Le texte de cette page a été corrigé et est conforme au fac-similé.
188
l’homme et la terre. — l’état moderne

Quand elle surabonde, la vie devient irrépressible : il en est comme de l’eau courante, que l’on peut endiguer, mais qui doit trouver une issue, soit par-dessus le barrage, en plongeant dans le lit accoutumé, soit, par une dépression latérale, dans une coulière nouvelle. Ainsi s’expliquent les effets imprévus des révolutions et des contre-révolutions violentes.

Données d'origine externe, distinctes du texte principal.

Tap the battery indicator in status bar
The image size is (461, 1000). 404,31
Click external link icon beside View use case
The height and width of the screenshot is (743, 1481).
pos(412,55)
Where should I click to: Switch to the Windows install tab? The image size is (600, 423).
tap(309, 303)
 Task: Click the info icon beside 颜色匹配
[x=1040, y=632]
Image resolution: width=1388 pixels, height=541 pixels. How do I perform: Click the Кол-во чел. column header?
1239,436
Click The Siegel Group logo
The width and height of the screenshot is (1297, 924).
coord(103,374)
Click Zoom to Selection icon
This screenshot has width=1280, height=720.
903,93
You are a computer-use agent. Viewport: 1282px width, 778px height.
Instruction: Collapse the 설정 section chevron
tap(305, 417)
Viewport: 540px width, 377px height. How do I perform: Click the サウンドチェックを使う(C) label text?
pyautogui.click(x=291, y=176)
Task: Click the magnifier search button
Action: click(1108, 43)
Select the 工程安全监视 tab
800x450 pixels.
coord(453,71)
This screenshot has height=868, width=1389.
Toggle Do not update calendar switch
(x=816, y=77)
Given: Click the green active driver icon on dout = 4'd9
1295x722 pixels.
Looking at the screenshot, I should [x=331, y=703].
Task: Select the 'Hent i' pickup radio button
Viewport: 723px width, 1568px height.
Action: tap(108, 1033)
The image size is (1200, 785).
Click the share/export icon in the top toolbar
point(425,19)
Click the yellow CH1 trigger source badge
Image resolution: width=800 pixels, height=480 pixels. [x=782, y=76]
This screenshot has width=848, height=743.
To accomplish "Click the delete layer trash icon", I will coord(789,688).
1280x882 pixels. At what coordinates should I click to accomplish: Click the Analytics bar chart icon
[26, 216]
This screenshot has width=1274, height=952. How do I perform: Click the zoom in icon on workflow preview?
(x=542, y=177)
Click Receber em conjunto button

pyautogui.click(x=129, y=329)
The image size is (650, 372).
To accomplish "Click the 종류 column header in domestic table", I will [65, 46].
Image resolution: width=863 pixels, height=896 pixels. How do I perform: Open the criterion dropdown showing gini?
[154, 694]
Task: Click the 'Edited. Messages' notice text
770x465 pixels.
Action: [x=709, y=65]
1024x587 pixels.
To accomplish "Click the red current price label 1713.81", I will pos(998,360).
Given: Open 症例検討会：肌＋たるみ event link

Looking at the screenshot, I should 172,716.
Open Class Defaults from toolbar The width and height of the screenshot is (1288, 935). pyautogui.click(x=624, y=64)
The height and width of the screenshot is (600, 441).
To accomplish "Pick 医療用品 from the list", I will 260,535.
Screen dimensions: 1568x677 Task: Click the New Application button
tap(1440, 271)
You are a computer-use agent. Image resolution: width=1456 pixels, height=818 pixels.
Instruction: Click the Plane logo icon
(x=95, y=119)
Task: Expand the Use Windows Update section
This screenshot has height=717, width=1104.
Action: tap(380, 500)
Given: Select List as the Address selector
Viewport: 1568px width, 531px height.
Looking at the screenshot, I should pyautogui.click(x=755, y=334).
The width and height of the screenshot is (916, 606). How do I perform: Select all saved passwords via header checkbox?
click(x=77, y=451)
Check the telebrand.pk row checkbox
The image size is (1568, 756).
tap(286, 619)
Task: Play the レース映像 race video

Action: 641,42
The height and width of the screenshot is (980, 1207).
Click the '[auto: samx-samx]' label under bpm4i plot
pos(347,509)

Après de brusques changements obtenus par la force, la vie ne se manifeste plus par les mêmes actes, elle alimente des énergies dormantes jusqu’alors, pénètre en de nouveaux canaux comme l’eau comprimée par un piston ; mais, quelles que soient les transformations, la persistance de la force ne peut manquer de prévaloir. Le travail s’accomplit d’une autre façon, mais il s’accomplit, amenant toute une succession d’événements inattendus, que les faibles hommes soumis à leurs effets disent, suivant les circonstances, funestes ou favorables, en jugeant d’ordinaire d’après leur égoïsme étroit et leur vue du moment. C’est ainsi que le mouvement se transforme en chaleur et la chaleur en électricité. Voyant la machine s’arrêter, on se laisse aller facilement à croire que la force elle-même se disperse, mais voici qu’elle éclate soudain, transfigurée. C’est le dieu qui s’évanouit et se retrouve en de continuels avatars. Protée, toujours changeant, a pris la forme d’un être nouveau.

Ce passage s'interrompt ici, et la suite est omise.